Passo por um dilema, uma crise de identidade
e por mais que eu queira não termino o gesto.
Vou fundo numa vã tentativa de remediar,
de saber o motivo dessa avaria no sistema.
Tento um lenitivo, uma saída, uma sangria.
Nervos de aço não resolve, nem determinação.
Nada alivia, nem calma, nem tampouco correria.
Levanto-me da escrivaninha e olho para a rua.
O vazio lá fora é o mesmo que me enche a alma,
sou uma conta sem resto, uma vela sem pavio.
Chega uma hora em que o infinito se desfaz,
num desplante atroz, bem debaixo do nariz.
Um momento fugaz, tão intenso quanto um cio
em que o mundo se desnuda e o tempo se entorta.
Existe uma zona morta, bem ali na divisa
entre o nosso mundo interno e esta matrix;
onde a natureza se queda e entrega os pontos,
as portas se trancam e a verdade se desdiz.
O desgoverno se aproveita da nossa fraqueza
e se houver um cochilo, reina solene no mundo.

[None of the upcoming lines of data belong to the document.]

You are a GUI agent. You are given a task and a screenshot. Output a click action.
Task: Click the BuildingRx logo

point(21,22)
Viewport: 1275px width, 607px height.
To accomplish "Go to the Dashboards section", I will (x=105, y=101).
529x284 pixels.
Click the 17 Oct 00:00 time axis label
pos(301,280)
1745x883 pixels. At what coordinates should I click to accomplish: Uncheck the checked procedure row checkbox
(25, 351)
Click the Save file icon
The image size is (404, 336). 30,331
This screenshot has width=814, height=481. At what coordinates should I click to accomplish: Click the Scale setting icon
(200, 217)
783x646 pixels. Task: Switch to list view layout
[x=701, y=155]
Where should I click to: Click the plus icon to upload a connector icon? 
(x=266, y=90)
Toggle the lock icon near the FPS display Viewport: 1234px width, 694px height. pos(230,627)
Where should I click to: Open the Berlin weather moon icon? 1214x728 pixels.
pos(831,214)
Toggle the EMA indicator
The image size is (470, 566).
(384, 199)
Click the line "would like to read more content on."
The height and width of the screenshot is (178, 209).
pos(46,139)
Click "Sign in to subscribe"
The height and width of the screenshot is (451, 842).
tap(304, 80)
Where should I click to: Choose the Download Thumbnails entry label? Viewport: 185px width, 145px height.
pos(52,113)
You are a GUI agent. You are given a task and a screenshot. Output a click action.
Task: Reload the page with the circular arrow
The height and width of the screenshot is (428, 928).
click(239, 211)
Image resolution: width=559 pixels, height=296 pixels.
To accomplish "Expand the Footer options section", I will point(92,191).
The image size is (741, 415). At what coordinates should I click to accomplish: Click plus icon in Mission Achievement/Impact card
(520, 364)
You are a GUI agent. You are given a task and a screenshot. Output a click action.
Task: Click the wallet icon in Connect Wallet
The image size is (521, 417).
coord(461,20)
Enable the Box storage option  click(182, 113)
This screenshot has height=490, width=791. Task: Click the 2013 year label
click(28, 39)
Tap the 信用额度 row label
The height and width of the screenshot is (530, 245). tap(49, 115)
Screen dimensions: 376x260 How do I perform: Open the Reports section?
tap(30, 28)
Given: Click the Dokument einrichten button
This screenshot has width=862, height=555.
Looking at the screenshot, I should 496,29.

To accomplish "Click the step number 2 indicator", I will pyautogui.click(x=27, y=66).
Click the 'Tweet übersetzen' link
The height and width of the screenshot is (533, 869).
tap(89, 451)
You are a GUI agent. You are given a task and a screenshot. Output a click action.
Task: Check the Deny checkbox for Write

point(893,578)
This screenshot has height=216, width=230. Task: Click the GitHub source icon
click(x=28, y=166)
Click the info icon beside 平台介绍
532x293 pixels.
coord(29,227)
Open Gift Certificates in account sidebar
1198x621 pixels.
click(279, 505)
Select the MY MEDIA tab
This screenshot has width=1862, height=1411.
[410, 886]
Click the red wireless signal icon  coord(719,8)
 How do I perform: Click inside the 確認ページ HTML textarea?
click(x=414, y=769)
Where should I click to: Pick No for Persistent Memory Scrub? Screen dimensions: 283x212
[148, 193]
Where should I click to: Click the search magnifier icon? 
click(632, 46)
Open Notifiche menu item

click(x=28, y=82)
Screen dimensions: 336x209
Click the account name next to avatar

É preciso cautela nessa hora, junto à porta do inferno!..
Não ir fundo, planar de leve, suave, na superfície.
Quem já teve a experiência conhece o assunto,
recua um pouco, usando certa estratégia,
dispensa toda ciência... e escuta o coração.
Fecho então o programa e aguardo uma nova tela.
A água-régia desta alquimia - o estatuto -
é abdicar do controle absoluto e deixa rolar...
Procuro uma distração, desisto dessa confidência.
Dispenso choro e vela, sem desvendar o véu.
De repente, tudo muda, não temo mais nada.
Escuto um sinal, vejo um clarão, percebo um aceno...
Retomo, depois disso, minhas idéias com ciência.
Estou sereno. A noite já veio e a lua sorri no céu!
(0022-Meus Poemas - Na Zona Morta... cale-se! - Autor: Expedito Gonçalves Dias
(Escrito em 16-05-2001, em Varginha-MG, às 20:20 h)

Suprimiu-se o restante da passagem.